Breaking out of cognitive and embodied dissonance requires cognitive and embodied habituation to what Amina Wadud names, “The Tawhidic Principle.”  Meaning, the space must be one in which human beings can embody divine oneness by recognizing that their relationships with each other are on the horizontal plane and refrain from mediating between any other individual and God on the vertical plane.  Wadud has described it as a triangle in which God is at the top with self and other at the two points beneath. Each has an individual relationship with God and a relationship of reciprocitous community with each other. Wadud argues that to mediate between another and God is nothing other than idolatry because the mediator forces another to accept that satisfying his expectations is the same as satisfying God.

Sufis make an analogy to tasting an apple to explain that God cannot be known fully in oneself except through direct experience. One cannot know an apple by hearing someone describe it or by understanding all of its elements intellectually. One must eat the apple and taste it for oneself. Our mosques seek to act as resources for the message that all human beings are ritually, spiritually, and socially equal to one another. Likewise, we try provide intellectual resources for analyses and critiques of historically patriarchal forms in Islam. But the key to the work we do is our effort to create a space in which people may carve out their own relationship with God directly in whichever way is healthiest for them.

[Stored data]

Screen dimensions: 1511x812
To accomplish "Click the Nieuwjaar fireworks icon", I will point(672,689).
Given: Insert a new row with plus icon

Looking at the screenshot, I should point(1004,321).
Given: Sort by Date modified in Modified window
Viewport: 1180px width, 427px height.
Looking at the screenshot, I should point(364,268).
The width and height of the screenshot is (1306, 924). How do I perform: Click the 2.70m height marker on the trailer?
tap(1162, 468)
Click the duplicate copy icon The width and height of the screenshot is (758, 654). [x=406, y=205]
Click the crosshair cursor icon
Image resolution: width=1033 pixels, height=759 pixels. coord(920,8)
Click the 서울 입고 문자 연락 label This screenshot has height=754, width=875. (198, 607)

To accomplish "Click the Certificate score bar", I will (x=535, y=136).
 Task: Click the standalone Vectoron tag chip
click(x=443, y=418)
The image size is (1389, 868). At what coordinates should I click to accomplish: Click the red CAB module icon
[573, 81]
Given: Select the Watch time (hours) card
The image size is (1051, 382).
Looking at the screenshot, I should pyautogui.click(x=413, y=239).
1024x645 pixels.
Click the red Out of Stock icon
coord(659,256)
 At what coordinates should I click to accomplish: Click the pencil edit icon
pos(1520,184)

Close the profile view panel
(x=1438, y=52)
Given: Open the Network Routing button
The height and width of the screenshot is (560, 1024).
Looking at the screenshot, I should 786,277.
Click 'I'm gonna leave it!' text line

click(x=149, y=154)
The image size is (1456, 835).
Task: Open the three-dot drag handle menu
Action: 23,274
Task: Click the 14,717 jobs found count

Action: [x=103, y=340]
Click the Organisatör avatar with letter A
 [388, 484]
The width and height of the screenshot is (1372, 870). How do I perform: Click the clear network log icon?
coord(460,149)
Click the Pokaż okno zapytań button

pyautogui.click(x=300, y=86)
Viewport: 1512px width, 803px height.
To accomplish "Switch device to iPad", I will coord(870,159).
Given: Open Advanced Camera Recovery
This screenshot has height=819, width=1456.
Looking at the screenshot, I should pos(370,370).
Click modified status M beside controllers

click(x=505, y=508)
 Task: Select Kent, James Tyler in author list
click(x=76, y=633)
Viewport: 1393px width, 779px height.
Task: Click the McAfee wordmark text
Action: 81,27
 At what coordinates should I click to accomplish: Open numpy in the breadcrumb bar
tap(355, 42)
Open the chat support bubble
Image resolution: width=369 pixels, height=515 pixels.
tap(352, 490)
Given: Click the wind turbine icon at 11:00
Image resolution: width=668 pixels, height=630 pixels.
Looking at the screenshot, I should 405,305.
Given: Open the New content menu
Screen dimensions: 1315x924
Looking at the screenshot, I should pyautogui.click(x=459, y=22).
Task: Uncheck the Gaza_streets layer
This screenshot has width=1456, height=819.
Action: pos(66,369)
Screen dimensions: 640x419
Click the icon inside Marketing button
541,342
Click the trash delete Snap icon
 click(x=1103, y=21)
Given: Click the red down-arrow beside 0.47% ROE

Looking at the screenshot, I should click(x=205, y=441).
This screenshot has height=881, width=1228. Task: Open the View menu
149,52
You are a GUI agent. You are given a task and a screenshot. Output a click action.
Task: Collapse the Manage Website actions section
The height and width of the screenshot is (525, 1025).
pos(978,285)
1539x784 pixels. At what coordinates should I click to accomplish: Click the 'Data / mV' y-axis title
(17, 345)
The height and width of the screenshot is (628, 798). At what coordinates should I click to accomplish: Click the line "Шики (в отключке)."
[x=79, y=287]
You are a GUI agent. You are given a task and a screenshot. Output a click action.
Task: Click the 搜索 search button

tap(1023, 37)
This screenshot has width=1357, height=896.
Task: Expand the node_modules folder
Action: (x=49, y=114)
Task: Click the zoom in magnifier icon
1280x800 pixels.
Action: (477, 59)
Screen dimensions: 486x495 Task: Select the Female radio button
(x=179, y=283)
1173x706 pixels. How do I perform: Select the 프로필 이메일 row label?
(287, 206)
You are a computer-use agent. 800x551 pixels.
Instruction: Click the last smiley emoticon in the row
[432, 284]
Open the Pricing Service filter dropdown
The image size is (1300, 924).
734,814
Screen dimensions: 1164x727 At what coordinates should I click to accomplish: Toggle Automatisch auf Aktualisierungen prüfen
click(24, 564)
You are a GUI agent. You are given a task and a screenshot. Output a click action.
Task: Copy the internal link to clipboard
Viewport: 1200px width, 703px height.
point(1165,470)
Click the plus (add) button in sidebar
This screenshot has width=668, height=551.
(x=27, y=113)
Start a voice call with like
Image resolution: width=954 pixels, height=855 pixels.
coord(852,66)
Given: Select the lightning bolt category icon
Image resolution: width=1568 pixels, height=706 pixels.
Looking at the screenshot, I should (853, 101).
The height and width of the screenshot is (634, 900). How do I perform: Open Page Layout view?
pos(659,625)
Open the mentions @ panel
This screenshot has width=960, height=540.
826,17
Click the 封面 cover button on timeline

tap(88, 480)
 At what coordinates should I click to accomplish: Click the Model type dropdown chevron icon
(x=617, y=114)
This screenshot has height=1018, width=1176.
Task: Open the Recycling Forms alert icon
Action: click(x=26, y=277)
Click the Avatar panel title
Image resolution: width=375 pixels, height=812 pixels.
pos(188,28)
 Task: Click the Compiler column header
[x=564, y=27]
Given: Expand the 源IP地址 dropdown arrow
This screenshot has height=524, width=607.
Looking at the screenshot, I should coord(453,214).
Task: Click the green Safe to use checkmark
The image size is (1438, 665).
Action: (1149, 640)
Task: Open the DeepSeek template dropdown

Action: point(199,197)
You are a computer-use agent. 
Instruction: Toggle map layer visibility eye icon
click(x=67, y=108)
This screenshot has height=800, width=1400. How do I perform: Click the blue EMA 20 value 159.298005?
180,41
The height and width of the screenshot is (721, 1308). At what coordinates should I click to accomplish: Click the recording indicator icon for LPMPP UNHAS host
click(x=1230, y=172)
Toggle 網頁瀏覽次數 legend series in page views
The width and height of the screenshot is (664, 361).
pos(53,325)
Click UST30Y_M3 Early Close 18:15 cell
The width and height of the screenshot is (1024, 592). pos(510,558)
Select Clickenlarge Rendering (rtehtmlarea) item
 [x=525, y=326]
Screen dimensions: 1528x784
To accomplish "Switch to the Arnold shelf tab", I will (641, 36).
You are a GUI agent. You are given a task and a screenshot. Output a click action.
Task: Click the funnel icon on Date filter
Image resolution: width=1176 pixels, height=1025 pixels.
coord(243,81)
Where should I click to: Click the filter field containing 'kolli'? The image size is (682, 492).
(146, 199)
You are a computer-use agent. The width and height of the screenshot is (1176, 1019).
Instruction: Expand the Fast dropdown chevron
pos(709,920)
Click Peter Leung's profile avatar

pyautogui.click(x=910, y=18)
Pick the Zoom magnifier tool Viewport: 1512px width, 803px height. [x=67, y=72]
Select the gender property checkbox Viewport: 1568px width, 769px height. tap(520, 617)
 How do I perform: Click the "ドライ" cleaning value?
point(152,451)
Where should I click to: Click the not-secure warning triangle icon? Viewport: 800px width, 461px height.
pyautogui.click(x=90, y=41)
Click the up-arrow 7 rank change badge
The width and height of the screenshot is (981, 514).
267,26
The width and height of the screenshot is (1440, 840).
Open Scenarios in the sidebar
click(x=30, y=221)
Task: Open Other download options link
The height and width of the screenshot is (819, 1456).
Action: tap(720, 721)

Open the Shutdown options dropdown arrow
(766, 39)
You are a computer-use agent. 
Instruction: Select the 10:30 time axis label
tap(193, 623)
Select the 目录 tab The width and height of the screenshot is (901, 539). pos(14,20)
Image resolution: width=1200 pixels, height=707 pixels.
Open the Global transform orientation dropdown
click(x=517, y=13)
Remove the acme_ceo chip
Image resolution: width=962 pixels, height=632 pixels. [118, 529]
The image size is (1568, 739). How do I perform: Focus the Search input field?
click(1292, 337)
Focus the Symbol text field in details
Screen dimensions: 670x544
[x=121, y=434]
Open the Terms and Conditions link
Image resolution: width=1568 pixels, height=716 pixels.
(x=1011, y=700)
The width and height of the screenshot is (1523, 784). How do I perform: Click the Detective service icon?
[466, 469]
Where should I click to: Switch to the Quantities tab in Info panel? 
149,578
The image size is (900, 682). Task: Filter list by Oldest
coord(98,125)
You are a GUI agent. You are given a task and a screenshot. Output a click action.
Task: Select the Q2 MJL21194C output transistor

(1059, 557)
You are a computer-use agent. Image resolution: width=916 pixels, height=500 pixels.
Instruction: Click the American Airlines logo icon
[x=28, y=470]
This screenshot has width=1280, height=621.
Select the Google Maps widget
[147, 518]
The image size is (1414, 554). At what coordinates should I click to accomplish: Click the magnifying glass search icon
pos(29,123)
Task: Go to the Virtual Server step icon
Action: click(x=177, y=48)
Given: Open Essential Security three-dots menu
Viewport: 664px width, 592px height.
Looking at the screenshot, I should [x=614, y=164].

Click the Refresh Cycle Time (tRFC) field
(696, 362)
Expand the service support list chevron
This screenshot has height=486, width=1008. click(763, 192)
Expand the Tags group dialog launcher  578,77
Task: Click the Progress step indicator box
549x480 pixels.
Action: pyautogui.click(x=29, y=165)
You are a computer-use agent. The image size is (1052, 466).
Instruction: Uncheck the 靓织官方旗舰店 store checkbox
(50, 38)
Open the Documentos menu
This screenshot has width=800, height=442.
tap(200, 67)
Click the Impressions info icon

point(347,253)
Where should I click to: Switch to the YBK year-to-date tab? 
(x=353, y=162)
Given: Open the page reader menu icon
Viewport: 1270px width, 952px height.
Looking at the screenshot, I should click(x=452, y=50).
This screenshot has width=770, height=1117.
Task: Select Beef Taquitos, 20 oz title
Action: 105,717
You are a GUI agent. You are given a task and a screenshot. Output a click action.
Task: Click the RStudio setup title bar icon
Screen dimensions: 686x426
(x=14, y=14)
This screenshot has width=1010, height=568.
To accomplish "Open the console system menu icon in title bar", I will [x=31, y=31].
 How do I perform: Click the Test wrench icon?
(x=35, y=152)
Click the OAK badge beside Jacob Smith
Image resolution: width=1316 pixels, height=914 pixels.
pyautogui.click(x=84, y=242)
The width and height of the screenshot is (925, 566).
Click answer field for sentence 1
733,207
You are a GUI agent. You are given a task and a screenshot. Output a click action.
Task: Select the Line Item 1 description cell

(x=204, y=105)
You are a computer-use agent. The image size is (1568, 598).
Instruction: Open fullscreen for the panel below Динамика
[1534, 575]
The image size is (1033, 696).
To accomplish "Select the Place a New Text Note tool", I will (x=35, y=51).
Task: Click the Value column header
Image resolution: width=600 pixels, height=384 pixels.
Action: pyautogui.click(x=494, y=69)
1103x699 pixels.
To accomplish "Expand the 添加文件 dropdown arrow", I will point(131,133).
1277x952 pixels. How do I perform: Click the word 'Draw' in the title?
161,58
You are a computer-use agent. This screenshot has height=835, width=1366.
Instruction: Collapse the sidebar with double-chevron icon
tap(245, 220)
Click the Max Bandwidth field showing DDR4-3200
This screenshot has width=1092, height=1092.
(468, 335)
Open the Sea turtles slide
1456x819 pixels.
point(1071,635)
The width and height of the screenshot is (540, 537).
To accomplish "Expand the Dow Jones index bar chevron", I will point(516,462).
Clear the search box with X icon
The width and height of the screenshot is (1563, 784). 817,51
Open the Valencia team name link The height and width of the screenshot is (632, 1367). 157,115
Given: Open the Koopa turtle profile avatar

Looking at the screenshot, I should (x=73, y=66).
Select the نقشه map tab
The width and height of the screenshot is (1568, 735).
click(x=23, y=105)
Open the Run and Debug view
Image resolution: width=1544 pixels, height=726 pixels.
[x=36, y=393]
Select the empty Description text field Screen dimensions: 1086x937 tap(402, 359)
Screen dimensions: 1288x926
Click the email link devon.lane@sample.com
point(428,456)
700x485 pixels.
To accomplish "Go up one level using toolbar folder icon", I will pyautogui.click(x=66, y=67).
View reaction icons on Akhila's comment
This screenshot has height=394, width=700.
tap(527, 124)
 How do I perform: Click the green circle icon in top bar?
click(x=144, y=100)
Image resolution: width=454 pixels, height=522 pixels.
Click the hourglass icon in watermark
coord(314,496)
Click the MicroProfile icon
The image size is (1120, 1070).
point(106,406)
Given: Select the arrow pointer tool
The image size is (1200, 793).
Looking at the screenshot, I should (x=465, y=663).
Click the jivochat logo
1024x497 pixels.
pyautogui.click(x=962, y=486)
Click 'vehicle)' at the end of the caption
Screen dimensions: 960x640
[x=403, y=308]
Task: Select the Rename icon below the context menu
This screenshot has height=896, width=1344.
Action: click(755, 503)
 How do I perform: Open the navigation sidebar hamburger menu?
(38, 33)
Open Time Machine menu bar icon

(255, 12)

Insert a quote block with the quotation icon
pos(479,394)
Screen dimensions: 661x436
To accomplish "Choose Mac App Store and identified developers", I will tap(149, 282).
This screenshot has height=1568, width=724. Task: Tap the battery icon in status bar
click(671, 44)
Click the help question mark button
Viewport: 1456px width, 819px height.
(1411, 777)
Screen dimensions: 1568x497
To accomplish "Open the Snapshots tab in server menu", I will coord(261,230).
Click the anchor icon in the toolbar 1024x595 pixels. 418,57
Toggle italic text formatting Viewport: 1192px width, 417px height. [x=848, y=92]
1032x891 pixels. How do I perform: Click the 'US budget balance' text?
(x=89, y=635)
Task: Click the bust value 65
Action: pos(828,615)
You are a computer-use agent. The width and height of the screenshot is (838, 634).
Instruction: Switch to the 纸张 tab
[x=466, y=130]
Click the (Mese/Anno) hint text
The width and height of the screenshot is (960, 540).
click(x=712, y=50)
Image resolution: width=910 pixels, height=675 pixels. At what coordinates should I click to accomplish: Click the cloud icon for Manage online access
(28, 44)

[Challenge A] In the passage on the Tawhidic Principle, condense the paragraph beginning "Sufis make an analogy" into a short bulleted list that keeps its main points.
[Challenge B] According to the passage on the Tawhidic Principle, what shape does Wadud use to describe it?
[Challenge C] Pick up the passage on the Tawhidic Principle after its final sentence and keep writing.
This data was taken from a separate source.

[Response A]
- Sufis compare knowing God to tasting an apple: it requires direct experience, not description or intellectual understanding.
- The mosques aim to be resources for the message that all human beings are ritually, spiritually, and socially equal.
- They also offer intellectual resources for analyzing and critiquing historically patriarchal forms in Islam.
- Their central effort is to create a space where people can form their own direct relationship with God in whatever way is healthiest for them.

[Response B] A triangle, with God at the top and self and other at the two points beneath.

[Response C]
Several related ground rules guide the establishment and maintenance of our spaces. They are rooted in the assumption that all human beings, all families, all bodies, and all loves are equal.  It’s not a point of discussion for us. First, everyone is an imam.  Second, people must be free to stand and sit where they feel comfortable.  Third, people must be free to physically express themselves and dress in a way that befits their own relationship with God. Fourth, people must be free to express their experience without correction or silencing.

Everyone has equal access to all possible roles in ritual leadership. Imagine a mosque in which all children are encouraged to learn to lead the prayer or give a sermon (with an adult partner to do the Arabic parts, a sweet one might tell us about a story with a message she loves). Imagine a mosque in which those of all abilities, all gender and sexual expressions, all bodies, all expressions of Islam, and all language abilities are welcome to call out to God by leading the prayer, giving a sermon, making the call to prayer, offering the group supplications, making tea, doing outreach, and sharing in each other’s sorrows and joys. Imagine a mosque in which there is no side entrance for anyone literally or metaphorically.  This is our vision.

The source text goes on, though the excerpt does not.